You’ve heard it circulating for weeks now like bad background music – the symphony of sneezes in your stat lecture, the cacophony of coughs in comp-sci, the serenade of sniffles on the C1.  Everywhere you turn, Duke seems to be coming down with something, be it the never-ending cold, the dreaded flu, or some unnamed combination of sore throat, runny nose, and congestion.  Toss in the stress of impending midterms and busy weekend plans and it may seem imminent that you’ll be next in line at Student Health.  But before you get too resigned to the idea of getting sick this season, remember to SMILE and follow these tips for keeping your immune system in top shape:

Sleep – Getting a full night’s worth of shut-eye is important for fighting off sickness.  Sleeping less than the recommended 8 hours per night has been shown to reduce your immune resistance and make you more susceptible to contagious illnesses like the flu.  While it may sometimes seem impossible to get enough sleep with a heavy Duke workload, prioritizing a good night’s sleep will make you healthier, happier, and more productive during the day.

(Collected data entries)
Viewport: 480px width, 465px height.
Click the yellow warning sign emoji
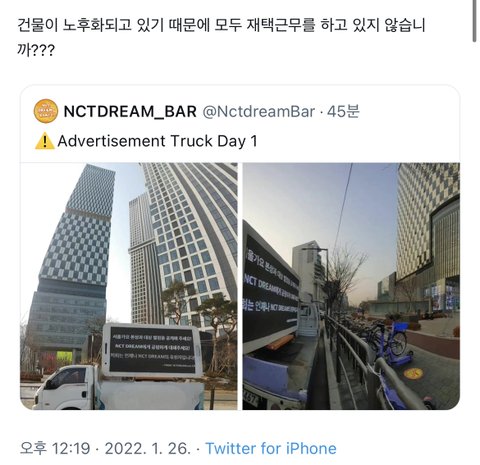44,141
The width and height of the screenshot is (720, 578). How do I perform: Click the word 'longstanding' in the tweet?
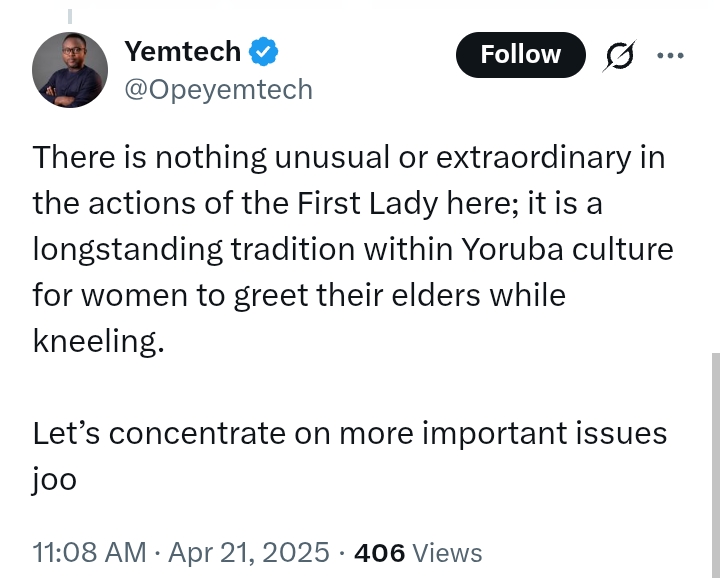tap(128, 250)
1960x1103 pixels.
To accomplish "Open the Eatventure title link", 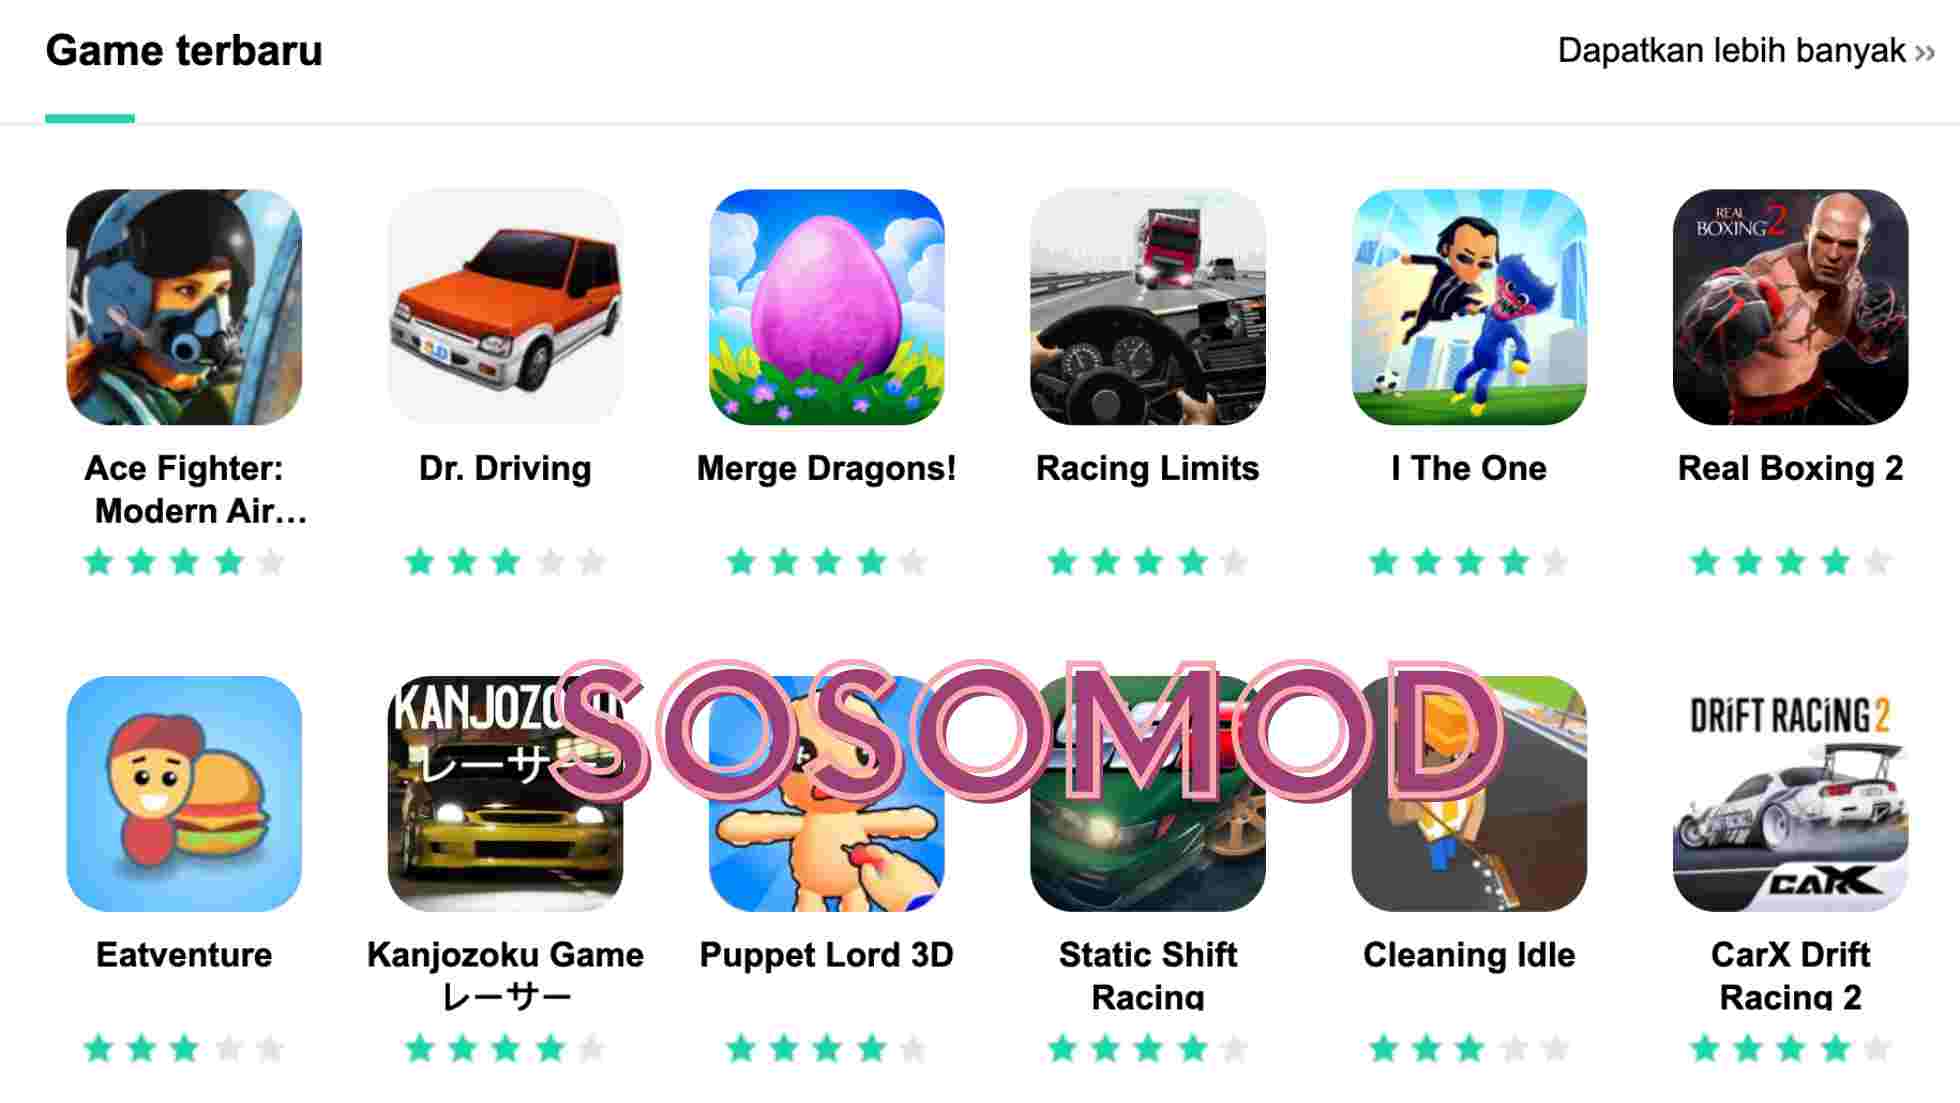I will (184, 955).
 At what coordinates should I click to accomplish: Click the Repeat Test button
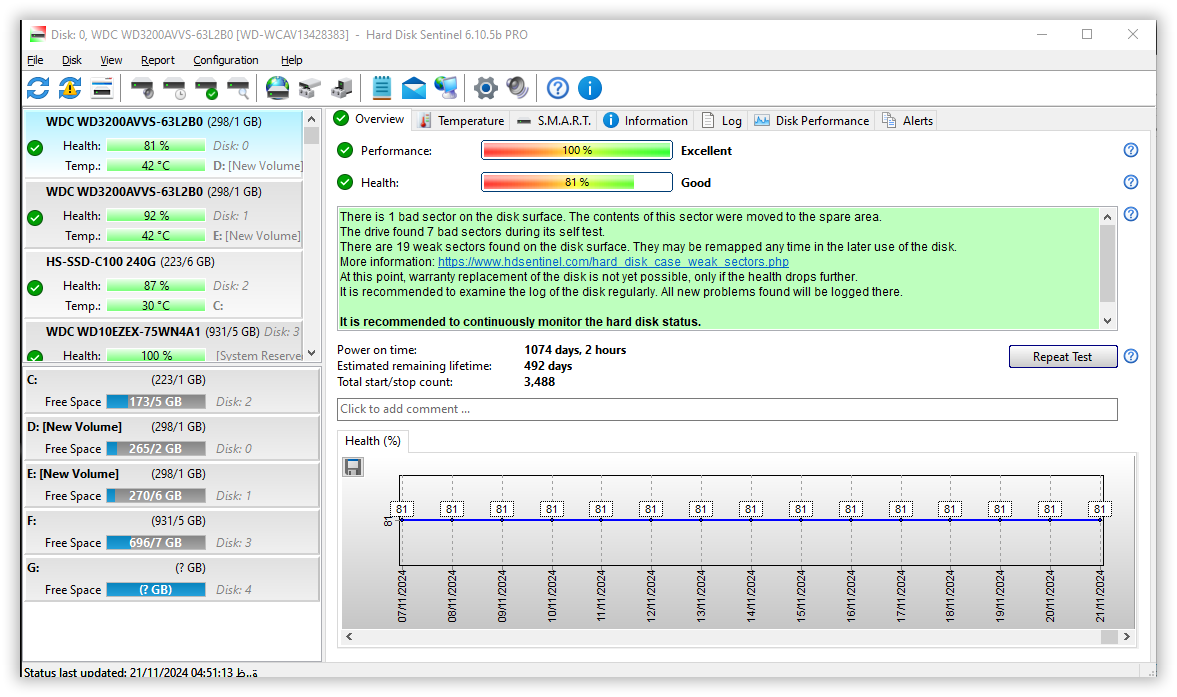pyautogui.click(x=1062, y=357)
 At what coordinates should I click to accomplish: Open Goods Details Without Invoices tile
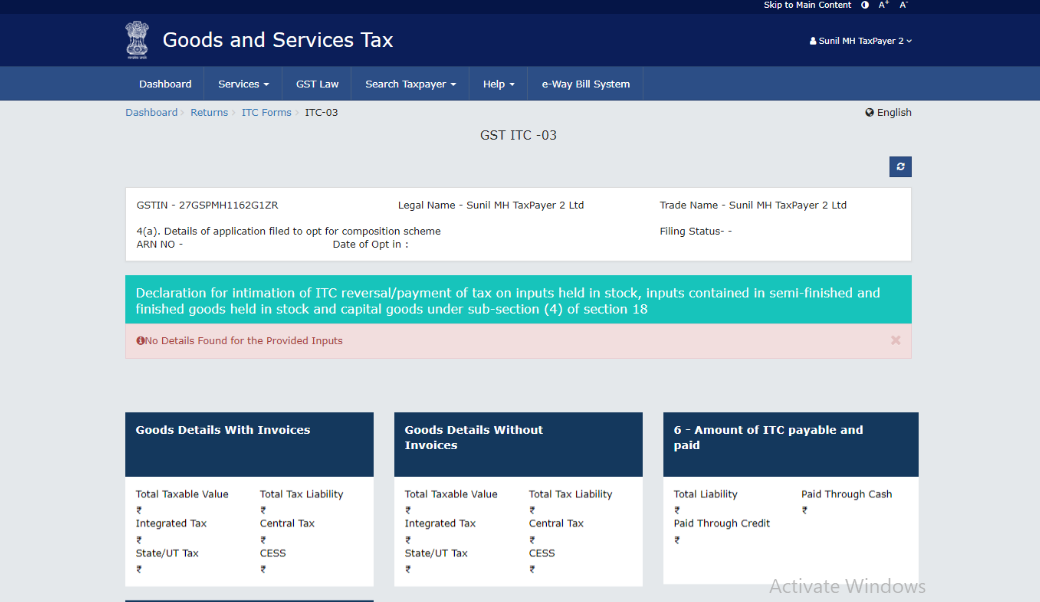tap(518, 444)
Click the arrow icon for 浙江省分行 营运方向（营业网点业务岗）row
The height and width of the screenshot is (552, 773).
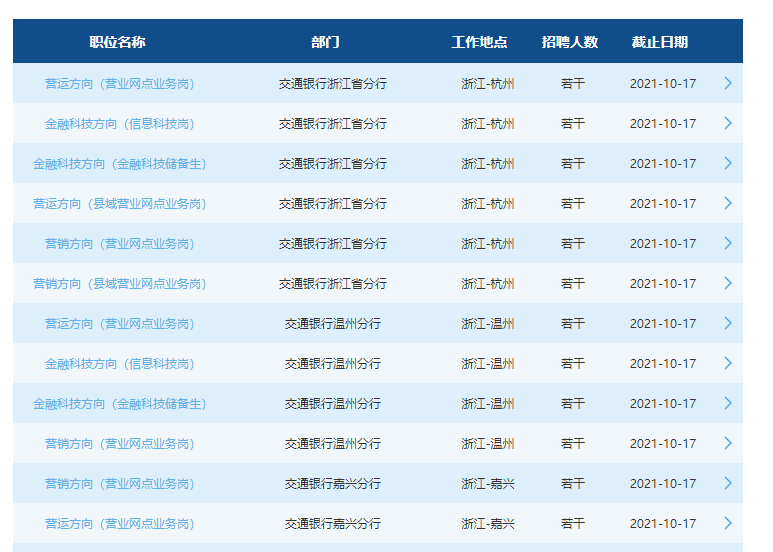pyautogui.click(x=727, y=83)
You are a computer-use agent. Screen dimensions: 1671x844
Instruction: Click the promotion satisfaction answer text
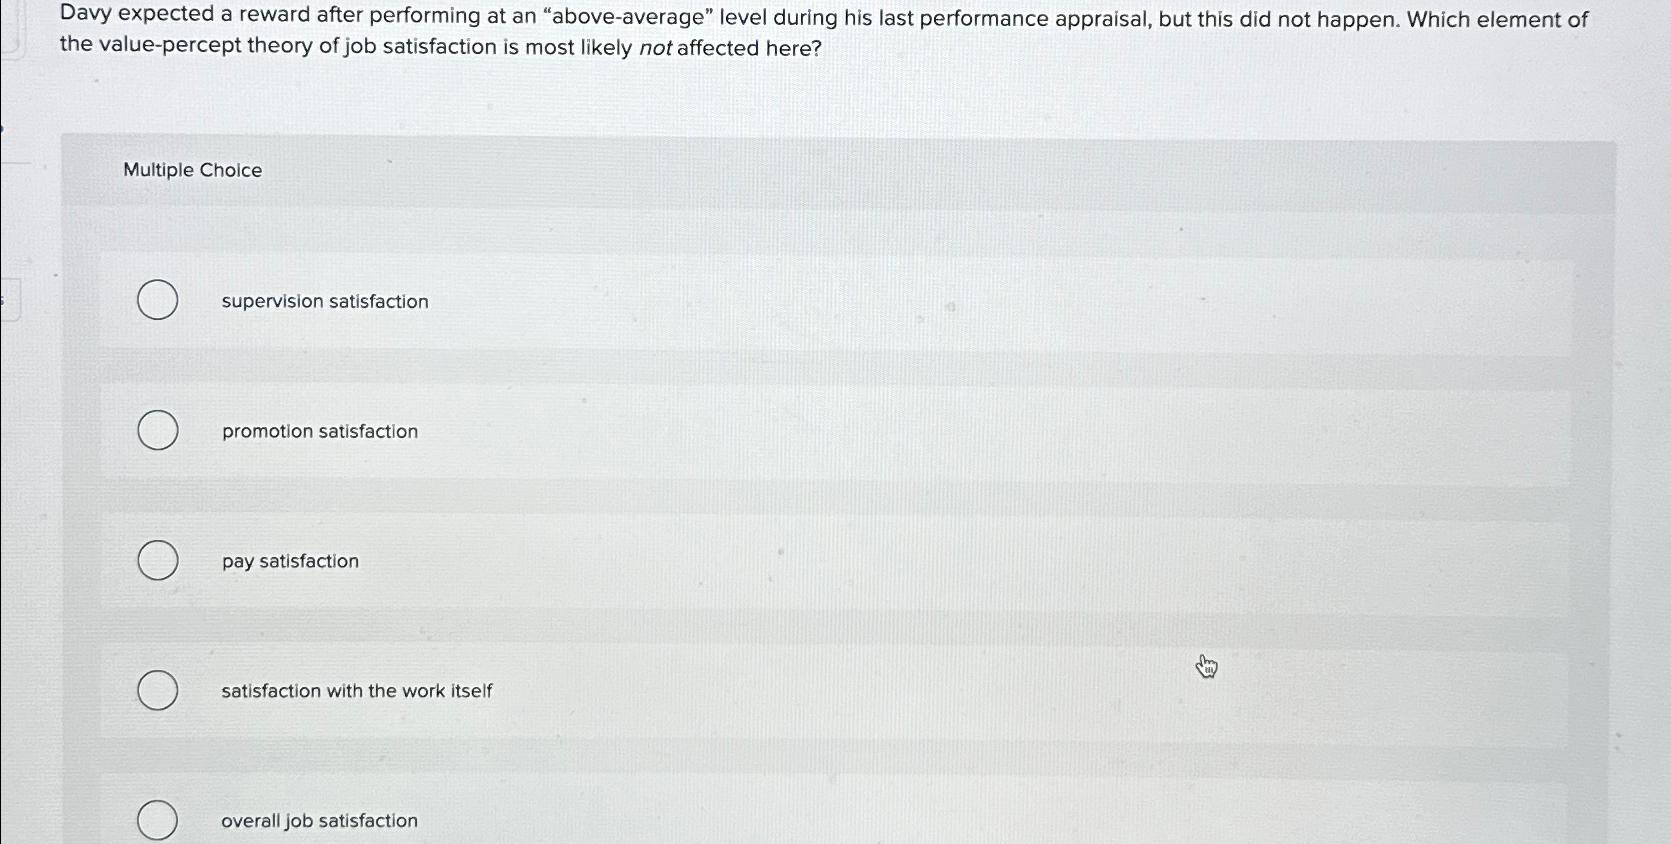(319, 431)
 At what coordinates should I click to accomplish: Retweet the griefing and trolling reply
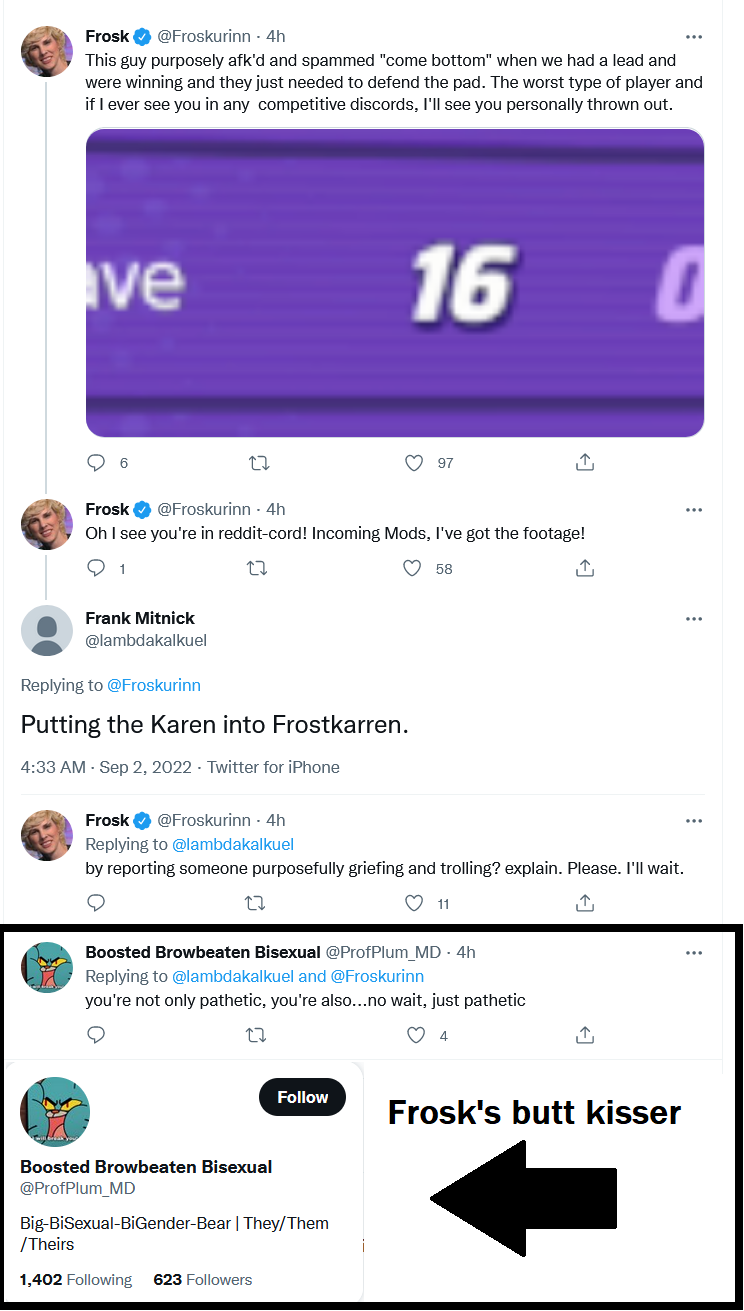[256, 903]
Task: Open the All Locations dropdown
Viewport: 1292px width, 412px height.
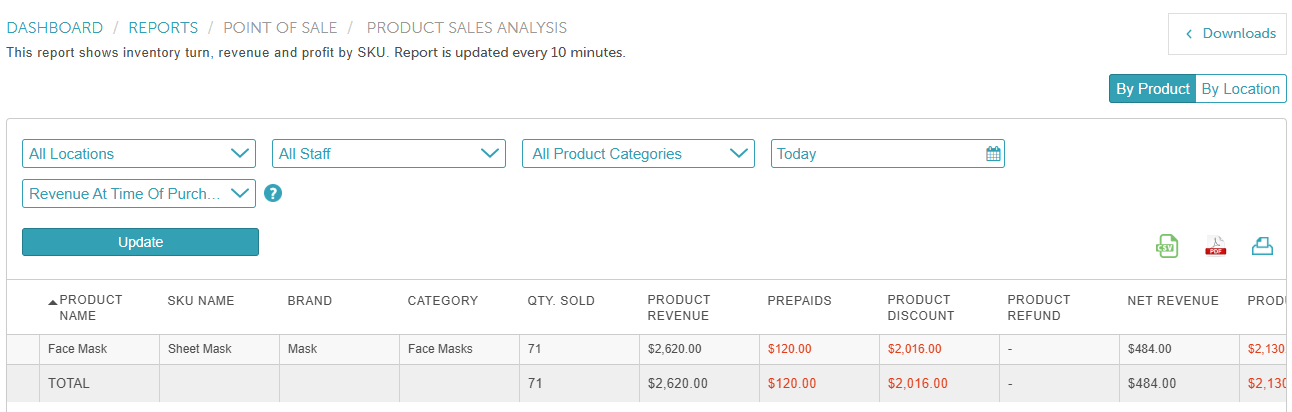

Work item A:
Quote the passage on staying healthy, starting with "Sleep – Getting" and going on through "during the day.".
Work item B:
According to the passage on staying healthy, how many hours of sleep per night are recommended?
The lines above are separate from the passage on staying healthy.

Exercise result A:
Sleep – Getting a full night’s worth of shut-eye is important for fighting off sickness.  Sleeping less than the recommended 8 hours per night has been shown to reduce your immune resistance and make you more susceptible to contagious illnesses like the flu.  While it may sometimes seem impossible to get enough sleep with a heavy Duke workload, prioritizing a good night’s sleep will make you healthier, happier, and more productive during the day.

Exercise result B:
8 hours